As skating skills improve, prosthetic components that offer additional lateral and torsion movements may facilitate more advanced skating. In this case, the D.A.S.-M.A.R.S. units were sufficient since they were durable and offered adequate movements for ice skating. The same technical and clinical choices could be applied for roller-skating or in-line skating.

Being able to skate motivated M.-C.C. to use her walking prostheses full-time. It also allowed her to participate in skating activities enjoyed by other children. As a result of the modifications described, the patient gained renewed feelings of satisfaction and success.

Acknowledgments

The authors wish to thank The War Amputees of Canada for providing funding for the skating prostheses and M. Jerome Voisin (Acadian Prosthetic and Orthotic Aids Inc.) for his technical advice about the D.A.S.-M.A.R.S. units.
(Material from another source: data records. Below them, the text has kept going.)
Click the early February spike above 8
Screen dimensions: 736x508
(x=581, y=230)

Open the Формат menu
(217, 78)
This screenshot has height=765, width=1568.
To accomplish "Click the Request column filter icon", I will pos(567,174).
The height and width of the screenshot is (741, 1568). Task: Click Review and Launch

CAROLE ST-JEAN, CP(c), is a Canadian-certified prosthetist at the prosthetic department for children at Marie-Enfant Hospital, 5200 Belanger est, Montreal Quebec Canada, and at the Montreal Rehabilitation Institute, 6300 Darlington, Montreal, Quebec, Canada.

CéLINE GOYETTE is a prosthetist-orthotist at the prosthetic department for children at Marie-Enfant Hospital.

References:

  1. Kegel B. Physical fitness. Sports and recreation for those with lower-limb amputation or impairment. J Rehab, Res and Devel Service, Clin Supp 1985; 1.
  2. Voisin P. Dual-Ankle Springs (D.A.S.) foot-ankle system. Orth and Pros Spring 1987; 41:1:27-31.